Pedro Passos Coelho insistiu mais do que uma vez que, nos meses que antecederam a resolução do banco e deu origem ao Novo Banco, “era claro que o BES ia mudar de dono”, uma vez que o GES “estava a enfrentar um processo de insolvência […] não formal”.
No depoimento de cerca de três horas, o antigo primeiro-ministro relatou como, nas vésperas da decisão, tentou sensibilizar o então vice-presidente de Angola, Manuel Vicente, para a necessidade de o Banco de Angola responder com celeridade ao BdP sobre as relações entre o BES e o BES Angola.

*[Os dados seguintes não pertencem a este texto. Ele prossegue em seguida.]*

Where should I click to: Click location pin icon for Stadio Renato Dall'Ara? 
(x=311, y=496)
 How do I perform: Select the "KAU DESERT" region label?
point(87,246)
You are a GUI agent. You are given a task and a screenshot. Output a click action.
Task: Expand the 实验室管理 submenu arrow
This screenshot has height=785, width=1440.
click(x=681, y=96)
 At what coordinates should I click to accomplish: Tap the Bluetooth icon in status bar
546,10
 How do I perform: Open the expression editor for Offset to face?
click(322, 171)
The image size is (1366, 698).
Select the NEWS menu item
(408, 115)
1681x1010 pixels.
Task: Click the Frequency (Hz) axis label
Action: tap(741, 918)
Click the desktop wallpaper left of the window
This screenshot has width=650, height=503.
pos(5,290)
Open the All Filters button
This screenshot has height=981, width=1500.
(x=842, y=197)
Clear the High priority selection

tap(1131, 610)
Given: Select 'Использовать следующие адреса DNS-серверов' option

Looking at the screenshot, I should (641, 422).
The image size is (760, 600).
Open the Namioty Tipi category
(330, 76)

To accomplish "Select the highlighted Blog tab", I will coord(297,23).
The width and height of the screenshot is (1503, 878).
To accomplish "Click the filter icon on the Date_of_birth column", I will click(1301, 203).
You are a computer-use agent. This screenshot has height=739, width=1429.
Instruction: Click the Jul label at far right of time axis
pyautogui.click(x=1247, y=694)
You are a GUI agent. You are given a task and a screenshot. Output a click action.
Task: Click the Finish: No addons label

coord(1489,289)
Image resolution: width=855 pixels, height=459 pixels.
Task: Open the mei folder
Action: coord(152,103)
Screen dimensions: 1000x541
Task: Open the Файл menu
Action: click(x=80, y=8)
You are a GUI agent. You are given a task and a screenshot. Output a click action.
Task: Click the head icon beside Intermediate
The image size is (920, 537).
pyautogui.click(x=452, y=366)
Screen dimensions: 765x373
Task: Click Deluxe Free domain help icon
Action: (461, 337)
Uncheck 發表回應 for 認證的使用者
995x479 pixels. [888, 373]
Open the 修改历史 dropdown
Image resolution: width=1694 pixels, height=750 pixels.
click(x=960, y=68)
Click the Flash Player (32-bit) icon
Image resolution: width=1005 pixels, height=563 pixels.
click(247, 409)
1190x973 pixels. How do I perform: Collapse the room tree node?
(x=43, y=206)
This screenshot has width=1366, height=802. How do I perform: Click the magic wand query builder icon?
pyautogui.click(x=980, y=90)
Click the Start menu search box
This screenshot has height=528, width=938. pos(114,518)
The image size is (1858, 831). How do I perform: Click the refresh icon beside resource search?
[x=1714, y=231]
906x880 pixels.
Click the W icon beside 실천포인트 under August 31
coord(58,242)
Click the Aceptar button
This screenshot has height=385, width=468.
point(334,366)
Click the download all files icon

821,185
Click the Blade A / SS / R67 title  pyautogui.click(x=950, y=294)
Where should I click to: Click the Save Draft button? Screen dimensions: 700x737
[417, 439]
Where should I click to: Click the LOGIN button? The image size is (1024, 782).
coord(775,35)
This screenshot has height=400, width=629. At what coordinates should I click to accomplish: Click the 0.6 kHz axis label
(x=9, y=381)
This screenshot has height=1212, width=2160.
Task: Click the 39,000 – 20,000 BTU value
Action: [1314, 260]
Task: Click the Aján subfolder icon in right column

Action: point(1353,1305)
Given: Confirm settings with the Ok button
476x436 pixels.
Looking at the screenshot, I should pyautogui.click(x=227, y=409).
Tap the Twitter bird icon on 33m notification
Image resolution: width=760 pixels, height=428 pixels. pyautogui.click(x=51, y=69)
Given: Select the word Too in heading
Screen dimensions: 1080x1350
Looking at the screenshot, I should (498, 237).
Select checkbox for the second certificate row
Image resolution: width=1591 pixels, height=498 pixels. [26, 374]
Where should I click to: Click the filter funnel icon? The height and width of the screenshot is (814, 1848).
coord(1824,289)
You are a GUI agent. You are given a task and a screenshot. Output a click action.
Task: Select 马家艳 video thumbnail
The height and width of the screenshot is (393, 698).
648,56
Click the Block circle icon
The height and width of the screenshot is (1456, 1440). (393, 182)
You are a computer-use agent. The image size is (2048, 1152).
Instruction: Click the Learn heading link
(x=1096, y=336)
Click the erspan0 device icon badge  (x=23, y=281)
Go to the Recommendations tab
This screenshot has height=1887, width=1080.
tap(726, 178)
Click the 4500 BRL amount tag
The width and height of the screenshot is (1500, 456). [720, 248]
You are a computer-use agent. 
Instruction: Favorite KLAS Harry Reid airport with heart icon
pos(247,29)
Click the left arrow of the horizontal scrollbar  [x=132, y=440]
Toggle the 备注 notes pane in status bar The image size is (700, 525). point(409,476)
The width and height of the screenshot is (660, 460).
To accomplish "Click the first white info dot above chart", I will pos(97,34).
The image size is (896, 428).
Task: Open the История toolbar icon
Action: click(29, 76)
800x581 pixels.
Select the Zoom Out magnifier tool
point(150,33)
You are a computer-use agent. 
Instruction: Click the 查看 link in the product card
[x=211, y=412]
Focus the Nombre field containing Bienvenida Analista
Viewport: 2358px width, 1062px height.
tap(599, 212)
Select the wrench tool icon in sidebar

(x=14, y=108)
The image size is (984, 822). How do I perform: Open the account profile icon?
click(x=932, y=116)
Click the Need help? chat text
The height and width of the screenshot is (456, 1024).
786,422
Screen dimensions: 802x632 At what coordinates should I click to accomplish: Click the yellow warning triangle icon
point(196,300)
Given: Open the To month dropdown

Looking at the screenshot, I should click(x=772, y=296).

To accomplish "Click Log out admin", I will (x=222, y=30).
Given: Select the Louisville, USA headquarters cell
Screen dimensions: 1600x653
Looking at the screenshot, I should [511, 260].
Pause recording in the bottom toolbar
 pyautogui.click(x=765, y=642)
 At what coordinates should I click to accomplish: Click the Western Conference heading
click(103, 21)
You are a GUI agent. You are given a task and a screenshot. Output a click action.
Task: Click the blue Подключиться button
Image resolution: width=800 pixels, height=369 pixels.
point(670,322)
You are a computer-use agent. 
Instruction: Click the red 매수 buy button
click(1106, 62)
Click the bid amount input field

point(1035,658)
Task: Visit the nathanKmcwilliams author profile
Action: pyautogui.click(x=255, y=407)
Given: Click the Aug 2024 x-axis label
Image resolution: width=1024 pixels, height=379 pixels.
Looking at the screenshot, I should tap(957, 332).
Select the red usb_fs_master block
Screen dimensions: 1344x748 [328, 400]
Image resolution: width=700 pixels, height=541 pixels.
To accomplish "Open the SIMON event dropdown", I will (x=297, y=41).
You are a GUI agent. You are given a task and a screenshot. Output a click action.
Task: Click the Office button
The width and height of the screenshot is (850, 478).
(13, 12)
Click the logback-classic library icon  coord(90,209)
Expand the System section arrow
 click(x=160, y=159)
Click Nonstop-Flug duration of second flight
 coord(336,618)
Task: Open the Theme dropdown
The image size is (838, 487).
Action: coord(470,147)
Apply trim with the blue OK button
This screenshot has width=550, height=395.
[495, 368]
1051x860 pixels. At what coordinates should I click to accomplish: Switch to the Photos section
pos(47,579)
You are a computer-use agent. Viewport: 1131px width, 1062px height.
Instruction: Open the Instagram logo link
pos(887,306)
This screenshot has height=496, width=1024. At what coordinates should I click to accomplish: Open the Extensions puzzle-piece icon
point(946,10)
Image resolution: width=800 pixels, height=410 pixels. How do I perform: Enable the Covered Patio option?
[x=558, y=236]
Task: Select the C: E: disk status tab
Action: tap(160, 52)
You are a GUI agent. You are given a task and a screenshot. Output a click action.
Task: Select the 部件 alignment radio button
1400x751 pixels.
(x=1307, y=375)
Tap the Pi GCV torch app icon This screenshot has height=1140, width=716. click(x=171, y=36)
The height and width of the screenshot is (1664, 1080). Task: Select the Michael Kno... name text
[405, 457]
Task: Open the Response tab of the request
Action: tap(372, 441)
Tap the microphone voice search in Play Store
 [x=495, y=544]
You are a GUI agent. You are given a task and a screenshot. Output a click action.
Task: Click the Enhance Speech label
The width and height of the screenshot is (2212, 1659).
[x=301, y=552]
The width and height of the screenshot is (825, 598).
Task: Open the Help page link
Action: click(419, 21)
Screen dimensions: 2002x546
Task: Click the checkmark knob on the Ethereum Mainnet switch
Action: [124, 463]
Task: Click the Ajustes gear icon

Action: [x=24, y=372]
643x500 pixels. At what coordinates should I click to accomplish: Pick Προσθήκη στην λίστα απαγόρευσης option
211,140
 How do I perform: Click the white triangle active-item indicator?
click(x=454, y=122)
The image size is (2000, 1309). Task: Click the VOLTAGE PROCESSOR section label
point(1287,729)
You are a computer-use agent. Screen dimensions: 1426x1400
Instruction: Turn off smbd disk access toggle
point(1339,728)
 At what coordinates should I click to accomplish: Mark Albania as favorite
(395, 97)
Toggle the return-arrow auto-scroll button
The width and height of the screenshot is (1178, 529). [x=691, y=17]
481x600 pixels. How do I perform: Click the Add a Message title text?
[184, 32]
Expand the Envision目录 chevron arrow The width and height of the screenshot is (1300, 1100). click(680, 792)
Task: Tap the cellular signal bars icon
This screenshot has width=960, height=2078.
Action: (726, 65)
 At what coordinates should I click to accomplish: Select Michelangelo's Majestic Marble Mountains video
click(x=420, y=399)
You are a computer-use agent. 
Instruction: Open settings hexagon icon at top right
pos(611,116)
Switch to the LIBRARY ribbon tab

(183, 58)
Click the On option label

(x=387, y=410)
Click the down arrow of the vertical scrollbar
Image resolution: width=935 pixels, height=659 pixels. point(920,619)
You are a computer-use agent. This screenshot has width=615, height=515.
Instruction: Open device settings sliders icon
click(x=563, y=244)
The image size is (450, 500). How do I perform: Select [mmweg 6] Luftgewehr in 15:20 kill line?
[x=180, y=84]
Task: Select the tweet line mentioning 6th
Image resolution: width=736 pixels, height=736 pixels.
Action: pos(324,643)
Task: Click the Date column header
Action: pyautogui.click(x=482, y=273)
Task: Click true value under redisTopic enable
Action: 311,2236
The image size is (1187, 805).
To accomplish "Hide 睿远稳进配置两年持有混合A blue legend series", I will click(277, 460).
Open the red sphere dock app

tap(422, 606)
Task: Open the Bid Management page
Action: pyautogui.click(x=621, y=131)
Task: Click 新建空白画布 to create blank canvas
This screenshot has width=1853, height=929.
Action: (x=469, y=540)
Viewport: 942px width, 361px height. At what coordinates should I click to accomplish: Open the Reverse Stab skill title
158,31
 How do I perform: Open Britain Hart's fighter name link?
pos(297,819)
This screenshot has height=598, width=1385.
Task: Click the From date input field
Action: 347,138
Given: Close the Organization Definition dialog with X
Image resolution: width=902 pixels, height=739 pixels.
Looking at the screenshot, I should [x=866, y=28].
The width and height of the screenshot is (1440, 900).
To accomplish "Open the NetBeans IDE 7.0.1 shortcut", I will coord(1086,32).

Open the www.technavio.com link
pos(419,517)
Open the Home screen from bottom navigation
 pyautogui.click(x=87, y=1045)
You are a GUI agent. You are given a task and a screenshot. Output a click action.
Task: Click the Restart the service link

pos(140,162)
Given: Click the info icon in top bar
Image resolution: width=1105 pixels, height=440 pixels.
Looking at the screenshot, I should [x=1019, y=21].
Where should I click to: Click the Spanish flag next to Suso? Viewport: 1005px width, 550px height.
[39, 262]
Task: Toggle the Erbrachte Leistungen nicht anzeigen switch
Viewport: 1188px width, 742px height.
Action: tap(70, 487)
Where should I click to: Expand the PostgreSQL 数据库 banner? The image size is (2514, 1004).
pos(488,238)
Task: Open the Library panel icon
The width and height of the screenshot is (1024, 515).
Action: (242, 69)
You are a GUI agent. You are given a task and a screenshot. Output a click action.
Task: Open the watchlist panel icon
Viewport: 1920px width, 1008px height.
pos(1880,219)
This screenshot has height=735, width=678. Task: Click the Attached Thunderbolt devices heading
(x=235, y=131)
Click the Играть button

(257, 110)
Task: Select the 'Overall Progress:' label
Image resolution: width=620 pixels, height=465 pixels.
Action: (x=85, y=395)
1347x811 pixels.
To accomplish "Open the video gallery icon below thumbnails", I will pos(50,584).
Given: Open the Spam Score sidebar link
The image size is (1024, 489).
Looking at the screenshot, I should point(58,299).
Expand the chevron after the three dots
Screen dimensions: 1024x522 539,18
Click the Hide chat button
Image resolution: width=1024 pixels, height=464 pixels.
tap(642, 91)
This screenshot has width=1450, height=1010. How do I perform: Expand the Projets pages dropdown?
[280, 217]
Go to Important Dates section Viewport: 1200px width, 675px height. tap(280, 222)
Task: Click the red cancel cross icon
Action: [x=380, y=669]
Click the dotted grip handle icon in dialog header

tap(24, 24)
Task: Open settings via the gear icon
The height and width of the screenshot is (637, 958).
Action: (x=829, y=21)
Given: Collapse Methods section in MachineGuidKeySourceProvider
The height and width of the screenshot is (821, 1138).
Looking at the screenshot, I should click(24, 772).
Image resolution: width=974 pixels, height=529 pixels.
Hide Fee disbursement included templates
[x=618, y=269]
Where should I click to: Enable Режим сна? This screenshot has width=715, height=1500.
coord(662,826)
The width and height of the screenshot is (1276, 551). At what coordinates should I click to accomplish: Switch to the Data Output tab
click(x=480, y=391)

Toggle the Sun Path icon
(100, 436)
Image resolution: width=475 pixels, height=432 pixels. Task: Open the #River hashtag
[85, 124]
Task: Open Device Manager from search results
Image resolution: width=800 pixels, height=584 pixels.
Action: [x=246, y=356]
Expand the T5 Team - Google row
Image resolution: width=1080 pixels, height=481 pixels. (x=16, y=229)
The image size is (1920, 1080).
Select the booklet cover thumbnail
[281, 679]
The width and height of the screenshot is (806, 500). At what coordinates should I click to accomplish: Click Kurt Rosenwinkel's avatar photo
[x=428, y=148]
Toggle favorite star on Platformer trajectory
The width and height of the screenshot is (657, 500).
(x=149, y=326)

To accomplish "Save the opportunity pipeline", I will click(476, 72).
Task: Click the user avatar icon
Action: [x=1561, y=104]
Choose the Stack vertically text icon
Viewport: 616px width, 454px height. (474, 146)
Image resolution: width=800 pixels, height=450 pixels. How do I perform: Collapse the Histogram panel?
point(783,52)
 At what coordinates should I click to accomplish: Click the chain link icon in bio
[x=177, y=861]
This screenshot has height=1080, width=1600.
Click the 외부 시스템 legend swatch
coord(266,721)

A subsistência de dúvidas quanto à transferência de ativos entre as duas instituições obrigaria o regulador angolano a diligências que demorariam.
“Era tempo que na altura não existia”, observou.
18 arguidos
O processo conta atualmente com 18 arguidos, incluindo o ex-presidente do BES, Ricardo Salgado, de 80 anos e diagnosticado com a doença de Alzheimer.
Ricardo Salgado responde por cerca de 60 crimes, incluindo um de associação criminosa e vários de corrupção ativa no setor privado e de burla qualificada.
O Ministério Público estima que os atos alegadamente praticados entre 2009 e 2014 pelos 18 arguidos, ex-quadros do BES e de outras entidades do GES, tenham causado prejuízos de 11,8 mil milhões de euros ao banco e ao grupo.
O julgamento começou em 30 de outubro de 2024, no Tribunal Central Criminal de Lisboa.